Techniques like Gibson Assembly and In-Fusion cloning, which enable seamless DNA assembly, can also play a key role in optimizing codon usage and gene expression.
By leveraging these tools and techniques, researchers can simplify the codon optimization process, leading to more accurate and reproducible results in their recombinant DNA research and synthetic biology applications.
This process of codon optimization is crucial in synthetic biology and biotechnology, as it enhances protein expression and recombinant DNA research.
Codon optimization involves the strategic selection and arrangement of codons to maximize the efficiency of protein production in a given host organism.
This is particularly important when working with heterologous genes, where the codon usage patterns of the source and host organisms may differ significantly.
Tools like GeneArt, a leading provider of custom DNA synthesis and gene optimization services, can help streamline the codon optimization process.
Similarly, popular reagents such as Lipofectamine 2000 (a transfection reagent), the Q5 Site-Directed Mutagenesis Kit (for introducing targeted mutations), and the In-Fusion HD Cloning Kit (for seamless DNA assembly) can all contribute to improving the accuracy and reproducibility of codon optimization experiments.

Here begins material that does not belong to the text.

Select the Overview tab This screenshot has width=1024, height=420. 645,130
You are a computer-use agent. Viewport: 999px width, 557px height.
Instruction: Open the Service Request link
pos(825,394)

Additionally, the use of plasmid vectors like pcDNA3.1, as well as synthetic DNA fragments like GBlocks and GeneArt Gene Synthesis, can further enhance the efficiency and flexibility of codon optimization workflows.
Techniques like Gibson Assembly and In-Fusion cloning, which enable seamless DNA assembly, can also play a key role in optimizing codon usage and gene expression.
By leveraging these tools and techniques, researchers can simplify the codon optimization process, leading to more accurate and reproducible results in their recombinant DNA research and synthetic biology applications.